• **Aim of the task**
Search the records for the string "will". Copy each line where it occurs.

• **Data supplied**
--

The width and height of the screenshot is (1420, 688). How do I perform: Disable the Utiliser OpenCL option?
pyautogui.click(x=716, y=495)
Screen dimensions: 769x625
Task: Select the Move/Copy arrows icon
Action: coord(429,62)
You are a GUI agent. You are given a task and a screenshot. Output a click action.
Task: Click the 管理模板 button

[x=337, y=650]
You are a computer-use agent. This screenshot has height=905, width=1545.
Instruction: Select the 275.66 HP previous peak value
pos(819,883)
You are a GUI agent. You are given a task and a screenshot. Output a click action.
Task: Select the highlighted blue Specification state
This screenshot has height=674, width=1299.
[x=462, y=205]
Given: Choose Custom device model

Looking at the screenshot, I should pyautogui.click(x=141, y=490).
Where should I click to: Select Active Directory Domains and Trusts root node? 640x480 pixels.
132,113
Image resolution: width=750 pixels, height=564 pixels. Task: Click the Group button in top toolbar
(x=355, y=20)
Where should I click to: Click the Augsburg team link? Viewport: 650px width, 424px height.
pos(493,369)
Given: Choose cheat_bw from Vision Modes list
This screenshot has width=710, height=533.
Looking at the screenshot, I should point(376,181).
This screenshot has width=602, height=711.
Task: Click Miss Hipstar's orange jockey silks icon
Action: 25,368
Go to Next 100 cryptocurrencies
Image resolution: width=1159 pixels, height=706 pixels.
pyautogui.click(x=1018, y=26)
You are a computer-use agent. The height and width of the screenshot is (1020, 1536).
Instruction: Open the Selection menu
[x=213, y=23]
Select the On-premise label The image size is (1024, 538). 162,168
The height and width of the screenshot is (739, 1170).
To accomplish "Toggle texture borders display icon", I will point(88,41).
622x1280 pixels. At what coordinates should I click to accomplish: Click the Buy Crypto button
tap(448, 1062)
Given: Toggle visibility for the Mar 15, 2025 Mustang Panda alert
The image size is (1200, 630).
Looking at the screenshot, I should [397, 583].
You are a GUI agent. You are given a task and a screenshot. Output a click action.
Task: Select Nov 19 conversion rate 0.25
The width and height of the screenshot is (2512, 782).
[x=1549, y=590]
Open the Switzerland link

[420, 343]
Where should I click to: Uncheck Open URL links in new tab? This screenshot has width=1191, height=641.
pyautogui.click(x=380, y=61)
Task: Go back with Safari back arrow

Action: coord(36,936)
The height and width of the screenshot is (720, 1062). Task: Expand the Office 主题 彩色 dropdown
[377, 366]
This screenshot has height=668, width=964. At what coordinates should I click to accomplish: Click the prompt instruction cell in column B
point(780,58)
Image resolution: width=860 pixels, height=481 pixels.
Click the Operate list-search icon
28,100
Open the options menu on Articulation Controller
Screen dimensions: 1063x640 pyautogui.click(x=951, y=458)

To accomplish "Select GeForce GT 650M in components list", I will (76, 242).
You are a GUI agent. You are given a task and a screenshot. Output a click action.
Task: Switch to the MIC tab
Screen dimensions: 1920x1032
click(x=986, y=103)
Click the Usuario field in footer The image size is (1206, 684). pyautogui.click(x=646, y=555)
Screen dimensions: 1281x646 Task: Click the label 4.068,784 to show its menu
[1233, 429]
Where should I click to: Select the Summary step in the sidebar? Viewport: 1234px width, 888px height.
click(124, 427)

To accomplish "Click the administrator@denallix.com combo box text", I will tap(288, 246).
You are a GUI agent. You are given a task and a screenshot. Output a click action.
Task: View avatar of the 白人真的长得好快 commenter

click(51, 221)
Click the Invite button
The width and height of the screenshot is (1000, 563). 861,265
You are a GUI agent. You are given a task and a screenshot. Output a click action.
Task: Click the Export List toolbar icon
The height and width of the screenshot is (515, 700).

--

• **Reply**
To accomplish "Toggle texture borders display icon", I will point(88,41).
To accomplish "Select GeForce GT 650M in components list", I will (76, 242).
To accomplish "Click the administrator@denallix.com combo box text", I will tap(288, 246).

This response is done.